• Required work:
• 1. In the post about Cali, quote the stretch from "The following is" through "why visit Cali?" word for word.
• 2. From the post about Cali, list each feature of appearance the writer names as part of trying to blend in.

• Text to read:
════

The following is a guest post by Tommy.
Do not go to Cali!
That’s what I hear from people and read online. But is it possible the benefits can outweigh the risk of traveling there?
You can see the statistics here, and it’s scary, but at least you know which areas to stay away from.
So why visit Cali?
I asked myself this several times while living in Medellín among other smaller cities for several months. It wasn’t until I began to learn salsa and experienced the warmth of Caleños (people from Cali) in other cities that I realized Cali is different!
When I asked other travelers about Cali, they couldn’t persuade me to go, and Colombians didn’t have much to say besides “go for the salsa.”
I had doubts, until my third day in Cali when I was invited to dinner at a family’s home. Note that I hadn’t been invited to dinner in my two months in Medellín, although I had been offered drinks at bars.
I did a few of the touristy things like a city tour, and checked out a few restaurants and salsa clubs. The first thing you notice is the large percentage of African descendants, who make up approximately half of the population, mixed people included.
Cali is also a place where I got called “mono” (slang for foreigner) enough, as much as I tried to blend in with my short pointy hair style, jeans, and stylish Polo t-shirt. I still don’t get the whole origin of “mono” and I’m not going to respond to it.

════

• Data provided:
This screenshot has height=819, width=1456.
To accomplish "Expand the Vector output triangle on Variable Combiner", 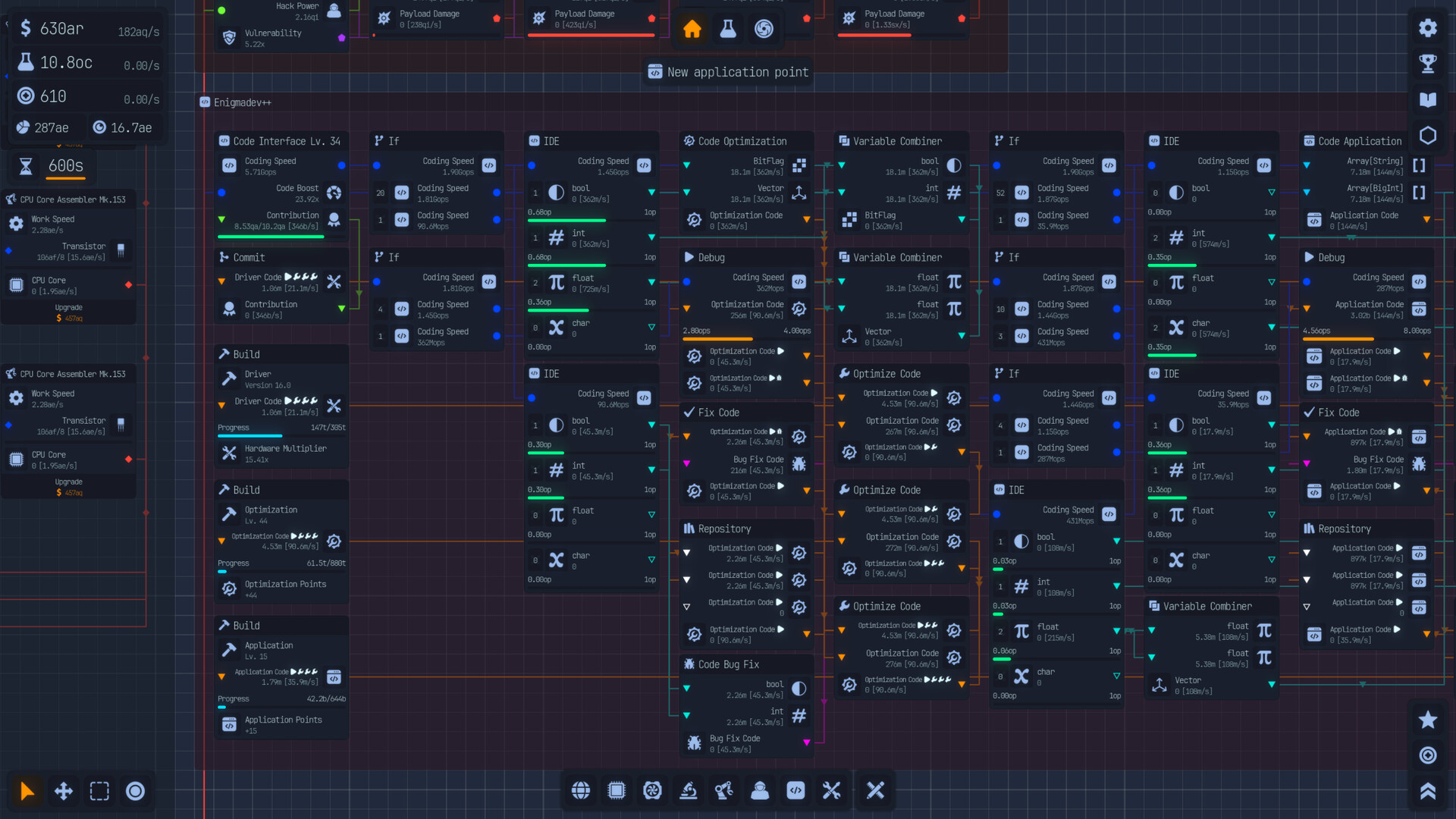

════

• Task-by-task outputs:
• 1.
The following is a guest post by Tommy.
Do not go to Cali!
That’s what I hear from people and read online. But is it possible the benefits can outweigh the risk of traveling there?
You can see the statistics here, and it’s scary, but at least you know which areas to stay away from.
So why visit Cali?

• 2.
- Short pointy hair style
- Jeans
- Stylish Polo t-shirt